Al incluirse como objetivo de la Defensa “Garantizar el Estado de Derecho, su orden constitucional y la forma democrática de gobierno”, cualquier actividad opositora podría caer bajo estos conceptos y ser reprimida con el Ejército. La Ley de Seguridad, por su parte, considera amenazas, entre otras, “cualquier acto ilegal que atente contra la existencia del Estado nicaragüense y sus instituciones” y “los actos tendientes a consumar genocidio, espionaje, sabotaje, rebelión, traición a la patria, en contra del Estado y la nación nicaragüense”. Bajo el término de “actos tendientes a” o “que atente contra”, cualquier actividad de oposición podrá ser calificada de amenaza a la seguridad nacional. Por último, la asignación al Ejército de nuevas funciones no contempladas en el Código Militar, como “luchar de forma permanente contra cualquier tipo de manifestación de actividades terroristas tipificadas por ley”, remata el cuadro altamente riesgoso de leyes y actividades antiterroristas con el inconfesado propósito de reprimir a los antagonistas políticos.

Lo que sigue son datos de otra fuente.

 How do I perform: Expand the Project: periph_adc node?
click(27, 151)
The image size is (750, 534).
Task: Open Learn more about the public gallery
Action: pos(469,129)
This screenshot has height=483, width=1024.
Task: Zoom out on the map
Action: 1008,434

Las leyes no sólo están plagadas de conceptos vagos, imprecisos y ambiguos, como el de “intereses supremos nacionales” y “objetivos estratégicos nacionales”, que pueden ser utilizados para militarizar bajo cualquier pretexto la sociedad y el Estado, sino que resucitan la vieja Doctrina de Seguridad Nacional, practicada durante la Guerra Fría por los gorilas militares latinoamericanos. A la ausencia de controles parlamentarios y judiciales serios se une, finalmente, la discrecionalidad dejada al presidente Ortega para su reglamentación.

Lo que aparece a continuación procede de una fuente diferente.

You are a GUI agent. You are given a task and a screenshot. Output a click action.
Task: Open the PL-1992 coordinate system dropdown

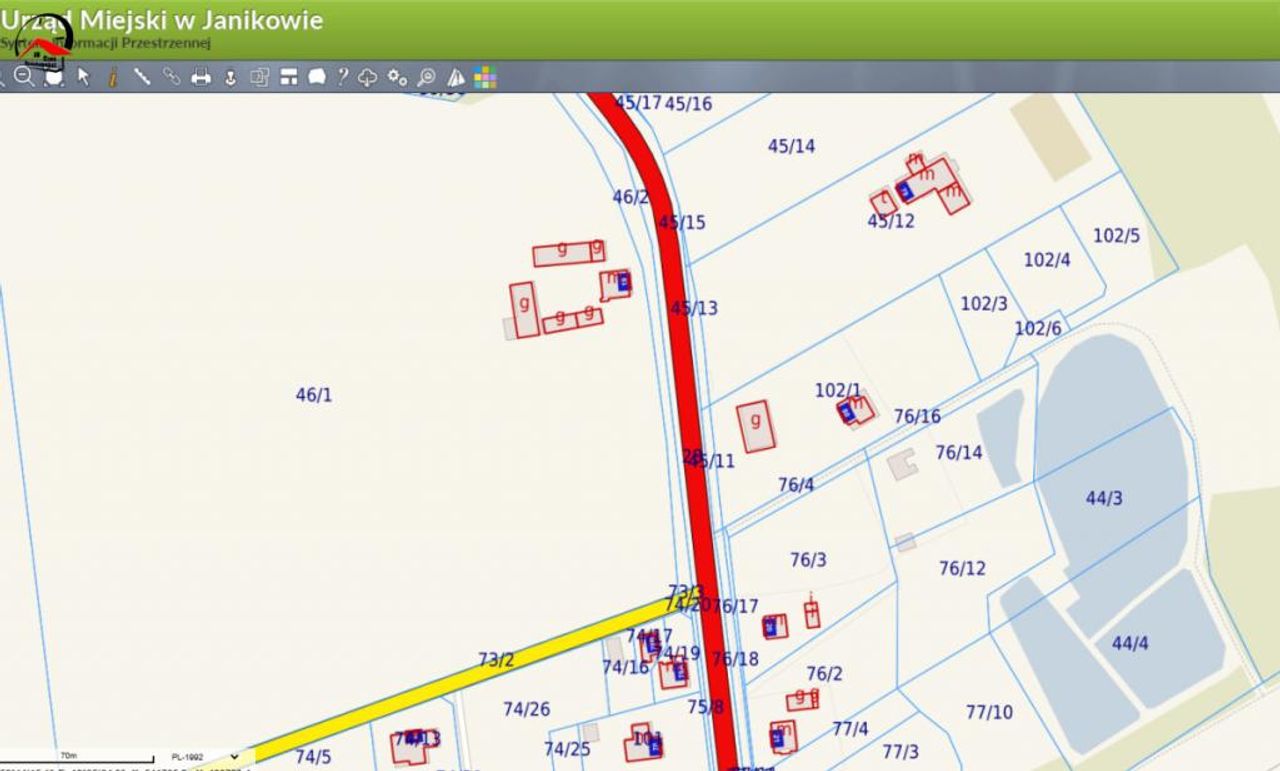(x=205, y=757)
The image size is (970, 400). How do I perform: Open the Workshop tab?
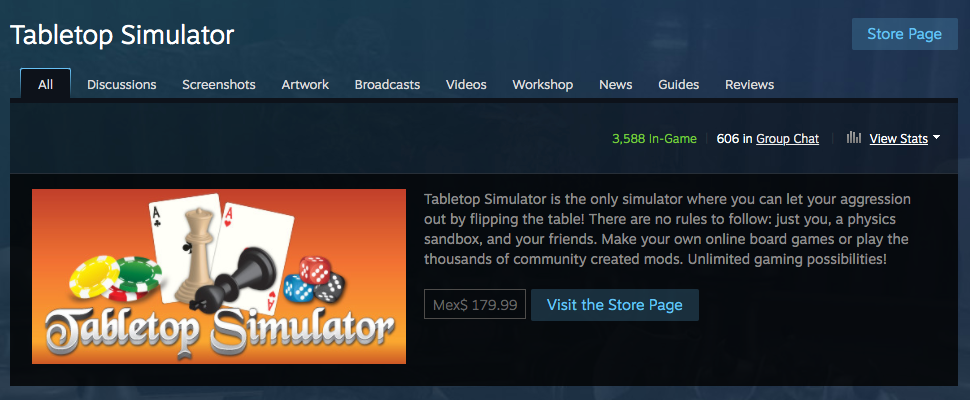543,85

El Ejército, que deliberó y tomó partido por estas leyes, debe estar claro de que no es ampliando e inventando nuevas funciones ni mucho menos sirviendo de cancerbero del orteguismo como va a resolver su crisis existencial, sino dialogando y buscando el consenso nacional que necesitan este tipo de leyes, con la disposición necesaria para aceptar las transformaciones que hagan del cuerpo armado una institución transparente y útil, congruente con las posibilidades y necesidades de la nación.
Las fuerzas políticas que negociaron y aprobaron estas leyes, desvergonzadamente presentadas como un “gran triunfo” contra Ortega, a un precio que pronto conoceremos, serán las responsables del uso y abuso que se haga de ellas, en la seguridad de que tarde o temprano, como sucede con los serviles y aduladores de tiranos, serán las primeras víctimas de sus propios halagos.
El autor es jurista y catedrático universitario.